Enrique tenía una brújula. La enfocó con su linterna y la observó.

—Creo que vamos hacia el campamento romano —declaró.

—Es un detalle muy interesante —dijo Julián—. Quizá se utilizó este túnel hace cientos de años.

—Guy y yo hemos visto el plano de lo que debió de ser el campamento —dijo Enrique—. Tenía túneles y agujeros por todas partes. Pero las indicaciones eran poco claras, pues el plano dejaba mucho que desear. No pensaba explorar estos pasadizos. Mi padre me aconsejó que no lo hiciese. Temía que se produjera algún desprendimiento.

De improviso, el túnel se dividía en dos. Uno de los pasadizos era de considerable amplitud; el otro, estrecho.

Julián escogió el más ancho por parecerle que el otro era demasiado incómodo. Pero pronto tuvo que detenerse.

—El túnel acaba aquí —dijo—. Hay una pared que nos cierra el paso. Tenemos que volver atrás. Debimos tomar el más estrecho.

Volvieron sobre sus pasos. Enrique guiaba ahora al grupo. Tim deseó súbitamente ser el guía y empezó a pasar entre las piernas de todos a trompicones.

En seguida llegaron a la bifurcación, y vieron una segunda flecha trazada claramente con yeso en una de las paredes.

—¡Qué idiotas somos! —exclamó Dick—. No nos hemos fijado en las señales. Guía tú, Julián.

El túnel era estrechísimo, y sus paredes, de roca viva. Pronto se oyó un coro de «ufs» y «ayes» al tropezar rodillas y codos con la roca.

De nuevo una pared les cerró el paso. Julián no tuvo más remedio que detenerse.

—Tampoco podemos avanzar por este túnel —dijo—. Hay también una pared que lo obstruye. Es como un callejón sin salida.

Hubo un coro de exclamaciones de decepción.

—No podemos habernos equivocado —dijo Dick—. Mira a derecha e izquierda, Julián, y arriba y abajo. Tiene que haber alguna salida.

Julián dirigió hacia arriba el foco de su linterna y exclamó alegremente:

—¡Veo un agujero! ¡Está bastante alto!

—¿Hay alguna flecha cerca? —preguntó Enrique.

—Sí, y señala hacia arriba —respondió Julián—. Seguimos en el buen camino. Ahora hemos de ir hacia arriba. Pero, ¿cómo?

Jorge, que estaba a su lado, iluminó con su linterna las paredes.

—¡Mirad! —exclamó—. Podemos llegar fácilmente al agujero. Hay una especie de escalera natural en la roca. Mira, Julián.

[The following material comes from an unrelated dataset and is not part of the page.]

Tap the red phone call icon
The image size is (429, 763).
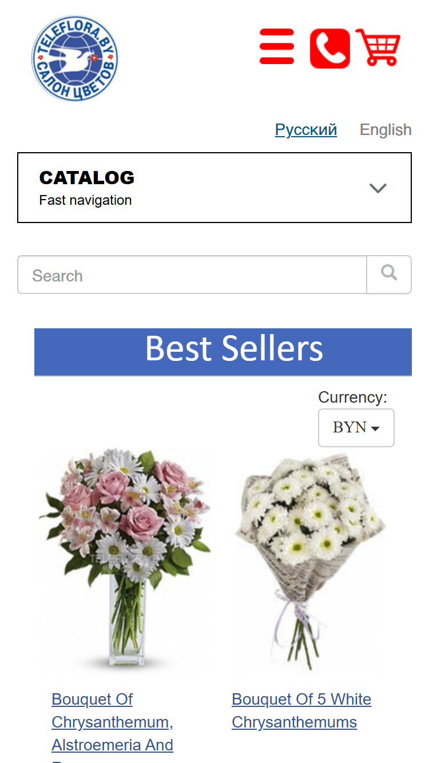point(330,49)
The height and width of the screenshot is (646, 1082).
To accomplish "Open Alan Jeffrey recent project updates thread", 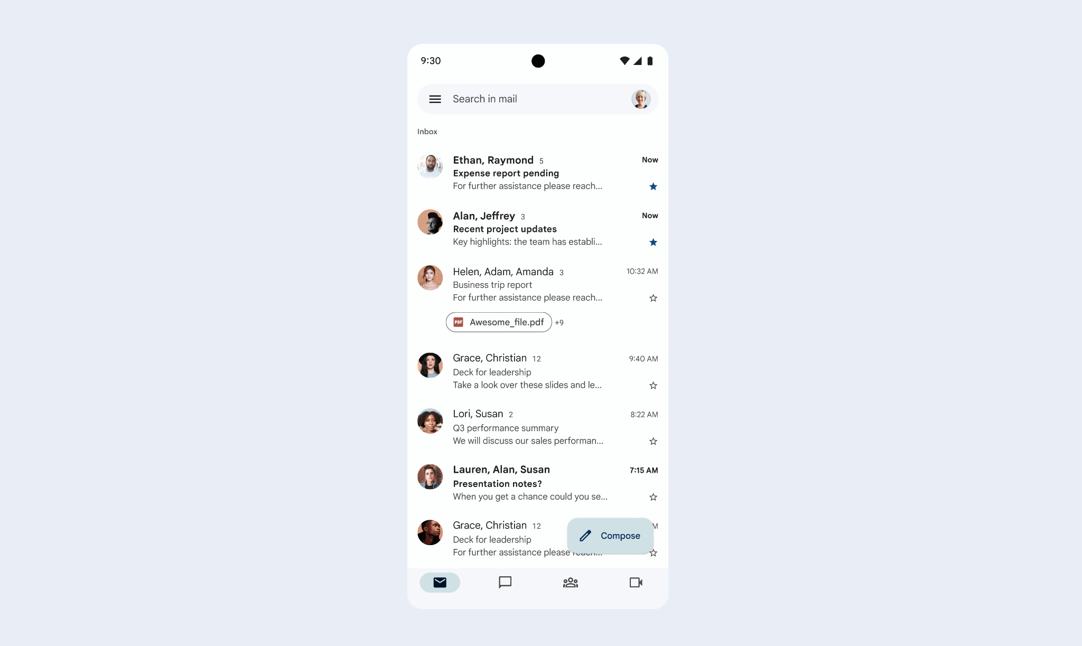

—Sí —dijo éste—; subiremos sin dificultad. Jorge, tú la primera. Yo te ayudaré; te empujaré.

A Jorge la encantaba ser la primera. Atenazó la linterna con sus dientes y empezó a subir los escalones. Julián la iba empujando. Llegó fácilmente al orificio. En seguida vio que tampoco le sería difícil entrar por él.

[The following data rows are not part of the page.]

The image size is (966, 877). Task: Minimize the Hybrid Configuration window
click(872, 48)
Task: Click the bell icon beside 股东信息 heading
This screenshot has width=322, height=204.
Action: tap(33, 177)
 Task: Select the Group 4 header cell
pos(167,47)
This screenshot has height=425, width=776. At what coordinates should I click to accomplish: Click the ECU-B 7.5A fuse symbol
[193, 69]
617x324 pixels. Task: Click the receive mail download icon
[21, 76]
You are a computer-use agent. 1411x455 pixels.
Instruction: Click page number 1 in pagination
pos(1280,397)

—Un empujón más y paso —dijo a Julián.

Gracias al empujón de su primo, pronto se encontró en el suelo de una pequeña cueva.

—¡Me parece —gritó entusiasmada— que hemos encontrado el escondite! ¡Veo algo en un saliente de la pared! ¡Subid de prisa!

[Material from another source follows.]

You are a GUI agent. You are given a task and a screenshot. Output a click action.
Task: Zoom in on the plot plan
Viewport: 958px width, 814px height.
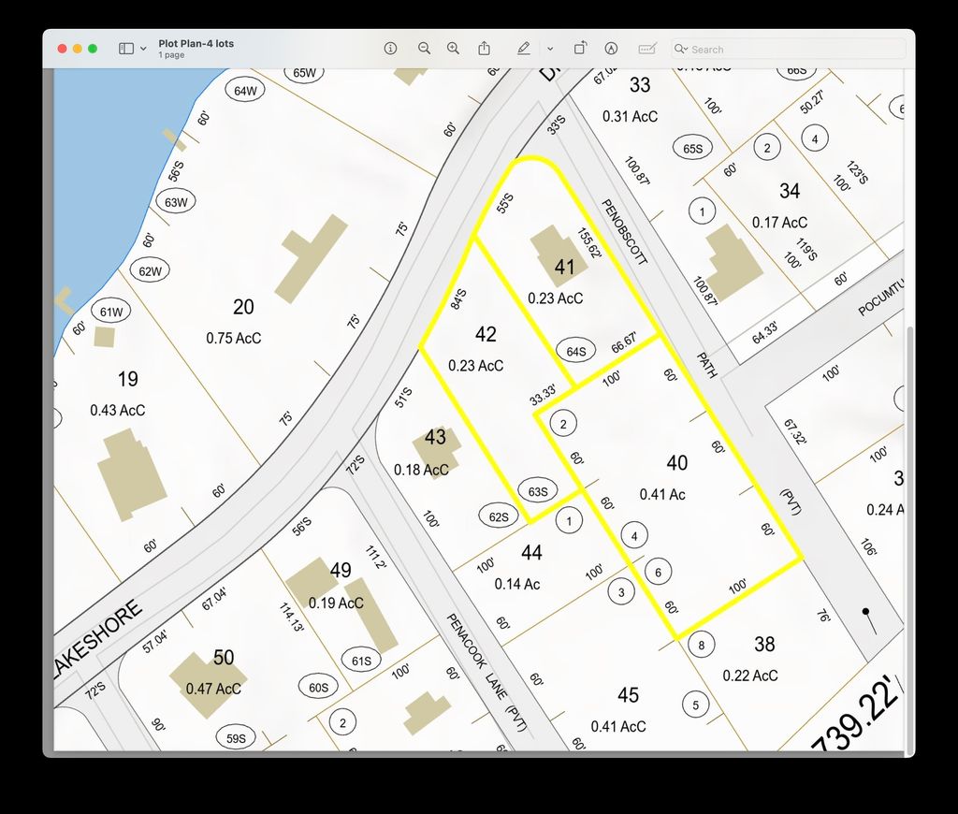tap(454, 49)

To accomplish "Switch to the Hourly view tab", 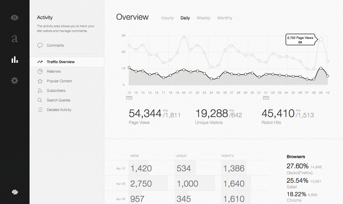I will click(167, 18).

Todos la obedecieron al punto, el primero Dick, cuya excitación motivó la caída de varias piedras que por milagro no alcanzaron a Enrique. Al fin, el grupo entero estuvo en la pequeña cueva, incluso Tim, al que tuvieron que izar entre todos. Enrique subió con gran facilidad.

—Guy y yo estamos acostumbrados a estas cosas. Hemos explorado muchos túneles y cavernas.

Jorge dirigió la luz de su linterna a un saliente de la pared rocosa. Sobre éste había una cartera de cuero, y a su lado, dibujada en la roca, una flecha blanca que apuntaba a la cartera.

Julián estaba entusiasmado. Se apoderó de la cartera.

—Supongo que habrá algo dentro —dijo—, aunque pesa tan poco como si estuviese vacía.

—Ábrela —suplicaron todos sin poder contener su curiosidad.

Pero Julián no pudo abrirla. Estaba cerrada con llave, y allí no había llave alguna.